The initiative’s first two hubs opened earlier this year in Massachusetts and Georgia.

Georgia State University’s Role in PATH

“As PIs of the Georgia PATH Hub, we are very excited about the significant initial momentum with over 1,000 GSU students enrolled in PATH courses,” says Arun Rai, Regents Professor, Howard S. Starks Distinguished Chair and Director of the Center for Digital Innovation at Georgia State University (GSU), along with Balasubramaniam Ramesh, Regents Professor and George E. Smith Eminent Scholar’s Chair at the GSU. “Our curriculum, co-developed with MIT RAISE and encompassing AI fundamentals, data science, deep learning, and agentic AI systems, is now being shared with partner institutions including Georgia Gwinnett College, GSU Perimeter College, and Clark Atlanta University. By leveraging the University System of Georgia’s FinTech Academy to expand work-based learning opportunities, we are building a collaborative ecosystem that will rapidly advance the AI skills of the state’s workforce and provide tangible, job-ready skills for our diverse student population.”

GSU President Brian Blake says, “Our collaboration with MIT reflects our shared commitment to strengthening the nation’s AI talent pipeline. Georgia State University brings a particular strength to this effort – the ability to prepare students from diverse backgrounds for AI-powered careers at scale. By combining academic rigor with strong industry partnerships and work-based learning, we are translating advances in AI into practical skills and expanding access to opportunities in this transformative era.”

Expanding AI Education in Massachusetts

In Massachusetts, students at Quinsigamond Community College are taking Data Science in Action, a course that introduces AI-powered data analysis and engineering. The course includes a hands-on Action Lab modeled after experiential learning programs at the MIT Sloan School of Management. David Birnbach, a lecturer at MIT Sloan, leads the design framework for the PATH Action Labs. Working with industry partners, students tackle real-world data challenges while building portfolio projects and professional contacts.

Creating Clearer Pathways to AI Careers

Beyond individual courses, PATH creates clearer pathways for students to turn AI learning into real career opportunities. Through industry-specific microskills and a common set of workforce skills, students gain practical skills that employers are actually looking for, as well as the people skills needed to succeed in the workplace, such as communication, problem-solving, and collaboration.
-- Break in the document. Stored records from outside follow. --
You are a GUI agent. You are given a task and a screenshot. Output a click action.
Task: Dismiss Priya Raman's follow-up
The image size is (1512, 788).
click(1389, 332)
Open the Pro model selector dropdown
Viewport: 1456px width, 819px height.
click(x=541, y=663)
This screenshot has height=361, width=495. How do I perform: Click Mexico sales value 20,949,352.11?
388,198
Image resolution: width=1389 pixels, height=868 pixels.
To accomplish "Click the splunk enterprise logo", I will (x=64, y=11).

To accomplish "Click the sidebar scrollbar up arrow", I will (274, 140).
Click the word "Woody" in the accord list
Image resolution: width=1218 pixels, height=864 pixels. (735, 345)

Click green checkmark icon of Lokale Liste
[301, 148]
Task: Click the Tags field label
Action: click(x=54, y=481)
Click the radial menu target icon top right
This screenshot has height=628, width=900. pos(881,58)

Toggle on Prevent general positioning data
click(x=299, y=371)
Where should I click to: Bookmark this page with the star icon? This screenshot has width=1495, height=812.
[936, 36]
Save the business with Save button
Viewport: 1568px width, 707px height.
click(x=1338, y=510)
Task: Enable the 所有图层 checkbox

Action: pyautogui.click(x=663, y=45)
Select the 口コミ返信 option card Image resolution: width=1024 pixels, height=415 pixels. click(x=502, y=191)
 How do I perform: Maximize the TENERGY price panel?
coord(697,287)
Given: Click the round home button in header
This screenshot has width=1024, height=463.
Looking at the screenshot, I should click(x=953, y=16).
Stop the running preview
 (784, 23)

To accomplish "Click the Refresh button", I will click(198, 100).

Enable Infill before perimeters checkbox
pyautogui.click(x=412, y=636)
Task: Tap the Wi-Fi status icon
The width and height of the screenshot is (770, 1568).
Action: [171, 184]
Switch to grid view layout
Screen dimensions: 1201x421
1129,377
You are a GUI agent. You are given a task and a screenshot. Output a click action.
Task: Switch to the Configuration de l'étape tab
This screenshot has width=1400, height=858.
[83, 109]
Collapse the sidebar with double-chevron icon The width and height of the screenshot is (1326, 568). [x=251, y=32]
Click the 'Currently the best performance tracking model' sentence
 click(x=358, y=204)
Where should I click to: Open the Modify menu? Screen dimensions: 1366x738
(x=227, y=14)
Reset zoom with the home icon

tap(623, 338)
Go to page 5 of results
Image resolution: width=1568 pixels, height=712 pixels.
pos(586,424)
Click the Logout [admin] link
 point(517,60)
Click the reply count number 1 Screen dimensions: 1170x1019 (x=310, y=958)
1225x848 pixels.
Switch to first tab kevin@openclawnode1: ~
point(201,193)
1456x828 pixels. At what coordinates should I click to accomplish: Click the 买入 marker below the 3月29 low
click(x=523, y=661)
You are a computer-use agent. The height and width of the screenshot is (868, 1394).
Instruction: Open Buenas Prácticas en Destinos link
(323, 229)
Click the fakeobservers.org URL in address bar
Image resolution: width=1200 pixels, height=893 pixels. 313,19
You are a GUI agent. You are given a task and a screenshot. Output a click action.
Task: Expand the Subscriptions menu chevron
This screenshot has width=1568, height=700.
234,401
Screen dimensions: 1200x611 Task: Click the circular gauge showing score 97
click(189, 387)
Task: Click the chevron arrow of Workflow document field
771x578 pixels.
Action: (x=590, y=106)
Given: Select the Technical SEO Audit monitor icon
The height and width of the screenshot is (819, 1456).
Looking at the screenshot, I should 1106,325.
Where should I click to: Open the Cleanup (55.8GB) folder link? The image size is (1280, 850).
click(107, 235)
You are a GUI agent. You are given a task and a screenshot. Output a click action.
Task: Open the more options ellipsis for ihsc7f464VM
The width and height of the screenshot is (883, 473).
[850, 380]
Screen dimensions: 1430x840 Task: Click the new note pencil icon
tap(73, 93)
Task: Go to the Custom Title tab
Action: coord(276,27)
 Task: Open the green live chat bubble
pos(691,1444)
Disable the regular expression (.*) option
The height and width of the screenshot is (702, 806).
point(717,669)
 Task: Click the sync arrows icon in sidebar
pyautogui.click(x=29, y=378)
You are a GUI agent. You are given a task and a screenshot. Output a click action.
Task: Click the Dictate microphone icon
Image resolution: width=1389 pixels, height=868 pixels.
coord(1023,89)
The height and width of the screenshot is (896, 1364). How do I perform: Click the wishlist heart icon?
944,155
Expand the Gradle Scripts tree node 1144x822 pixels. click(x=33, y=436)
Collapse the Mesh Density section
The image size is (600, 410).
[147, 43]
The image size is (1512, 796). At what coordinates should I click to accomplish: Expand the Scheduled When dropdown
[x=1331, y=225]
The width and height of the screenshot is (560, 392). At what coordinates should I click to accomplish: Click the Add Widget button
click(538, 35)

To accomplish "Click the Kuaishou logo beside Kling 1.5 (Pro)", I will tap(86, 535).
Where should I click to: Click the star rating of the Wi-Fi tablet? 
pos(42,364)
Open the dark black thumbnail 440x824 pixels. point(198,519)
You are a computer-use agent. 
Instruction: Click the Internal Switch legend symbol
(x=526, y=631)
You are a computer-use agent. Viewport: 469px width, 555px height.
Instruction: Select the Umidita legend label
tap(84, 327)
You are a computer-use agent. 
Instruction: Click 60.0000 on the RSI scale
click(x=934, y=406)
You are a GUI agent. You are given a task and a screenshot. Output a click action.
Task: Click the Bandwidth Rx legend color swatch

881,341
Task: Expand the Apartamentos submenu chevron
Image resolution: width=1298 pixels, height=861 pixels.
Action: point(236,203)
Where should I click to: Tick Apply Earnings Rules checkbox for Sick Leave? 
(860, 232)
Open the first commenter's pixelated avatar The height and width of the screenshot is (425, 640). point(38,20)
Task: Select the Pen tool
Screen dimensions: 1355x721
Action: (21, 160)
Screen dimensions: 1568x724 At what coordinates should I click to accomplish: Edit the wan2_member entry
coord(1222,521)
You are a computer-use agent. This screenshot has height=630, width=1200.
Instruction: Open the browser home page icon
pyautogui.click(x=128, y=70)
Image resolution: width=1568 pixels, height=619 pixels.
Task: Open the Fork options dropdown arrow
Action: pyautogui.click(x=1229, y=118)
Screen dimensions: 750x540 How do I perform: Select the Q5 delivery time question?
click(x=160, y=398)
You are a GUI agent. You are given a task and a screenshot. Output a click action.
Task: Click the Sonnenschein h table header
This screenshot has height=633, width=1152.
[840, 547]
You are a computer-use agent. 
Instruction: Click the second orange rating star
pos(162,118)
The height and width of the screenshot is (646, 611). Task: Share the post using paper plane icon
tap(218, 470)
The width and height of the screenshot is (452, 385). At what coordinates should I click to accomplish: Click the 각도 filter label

The MIT Skills Taxonomy team, led by Katerina Bagiati in collaboration with Professor Tom Malone of the MIT Sloan Center for Collective Intelligence, is mapping the skills and roles evolving in AI in areas such as financial technology (fintech), information technology, and business operations, with plans to expand into areas such as healthcare, manufacturing, and creative media. The aim is to help students gain skills that are relevant, recognized, and directly linked to growing career paths.

The initiative is supported by a grant from Google.org to MIT, which will support MIT and its collaborators in building a nationwide network for AI workforce development.

“MIT’s PATH initiative provides a blueprint for expanding possibilities in the age of AI,” said Shanika Hope, director of Google.org. “By connecting research universities, community colleges, and industry partners, it helps translate innovations into real jobs and sustainable career paths.”

PATH is led by Breazeal, who has assembled a cross-MIT team with expertise in AI literacy, workplace pedagogy, educator professional development, open education, research, and the future of work. Breazeal is a professor and director of the MIT RAISE initiative. Eric Klopfer, director of the STEP Lab and co-director of the MIT RAISE Initiative, serves as co-PI on this award. The GSU leadership team includes PIs Arun Rai and Balasubramaniam Ramesh.